Healthy Child Programme

oPatientPlus articles are written by UK doctors and are based on research evidence, UK and European Guidelines. They are designed for health professionals to use, so you may find the language more technical than the condition leaflets.

In October 2009 the Department of Health issued the 'Healthy Child Programme'.[1] This gives comprehensive advice on health and social care throughout a child's life. It differs from the previous schedule of child health surveillance in several key ways:

  • Greater focus on antenatal care.
  • A major emphasis on support for both parents.
  • Early identification of at-risk families.
  • New vaccination programmes.[2]
  • New focus on changed public health priorities.

The programme will be delivered by midwifery staff, health visitors and the primary care team. GPs will be responsible for some newborn and the majority of 6- to 8-week checks.

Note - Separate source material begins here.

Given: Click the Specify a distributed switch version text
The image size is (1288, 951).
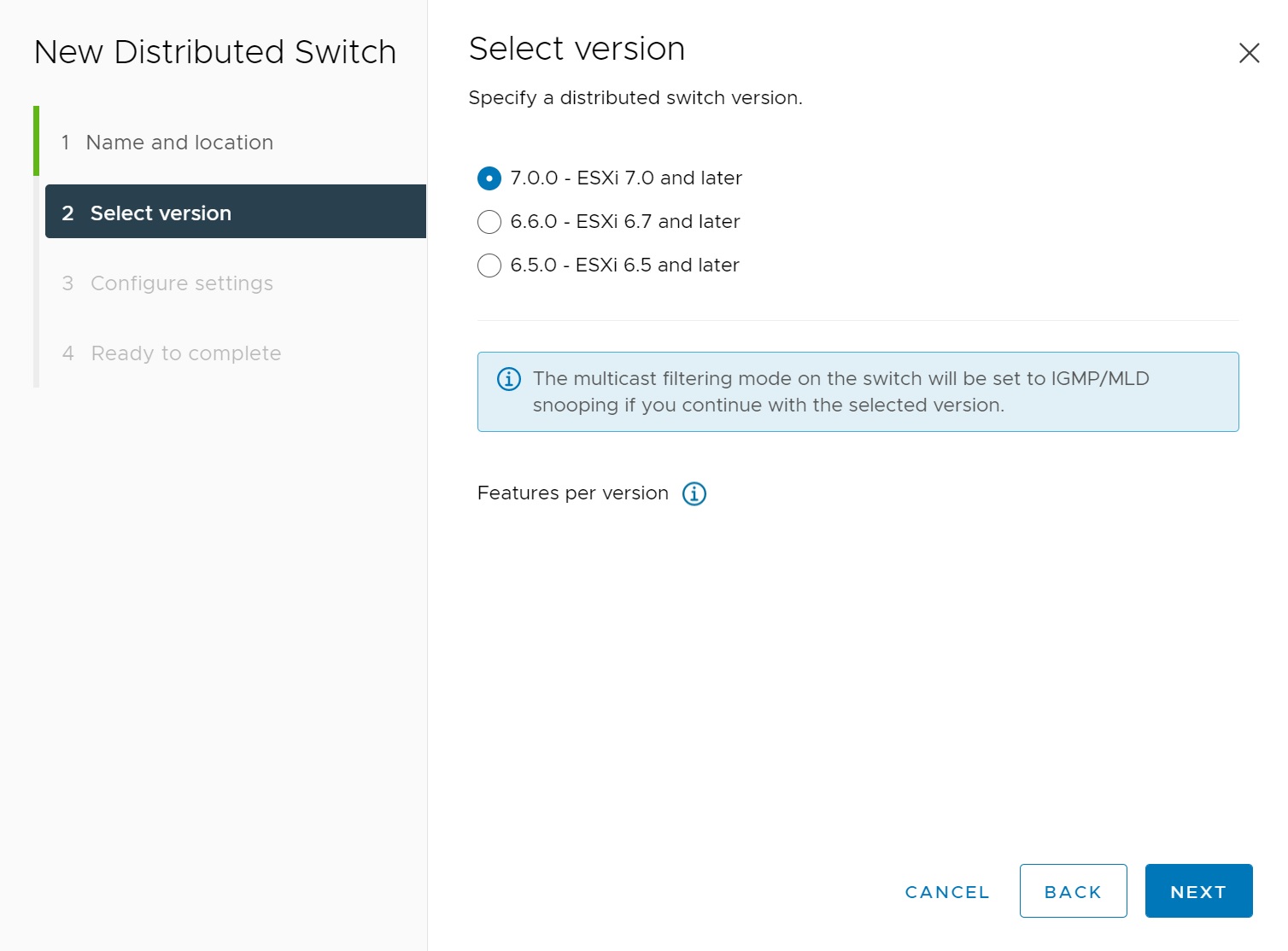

There is a clear relationship between the number of parent-based disadvantages and a range of adverse outcomes for children (Social Exclusion Task Force, 2007).[3] It is estimated that around 2% of families in Britain experience five or more of the following disadvantages:

  • Both parents are unemployed.
  • The family lives in poor-quality or overcrowded housing.
  • Neither parent has any educational qualifications.
  • Either parent has mental health problems.
  • At least one parent has a longstanding limiting illness, disability or infirmity.
  • The family has a low income.
  • The family cannot afford a number of food and clothing items.

Protective factors should also be assessed, eg breast-feeding and authoritative parenting combined with warmth and affectionate attachment being built between the child and the primary caregiver from infancy.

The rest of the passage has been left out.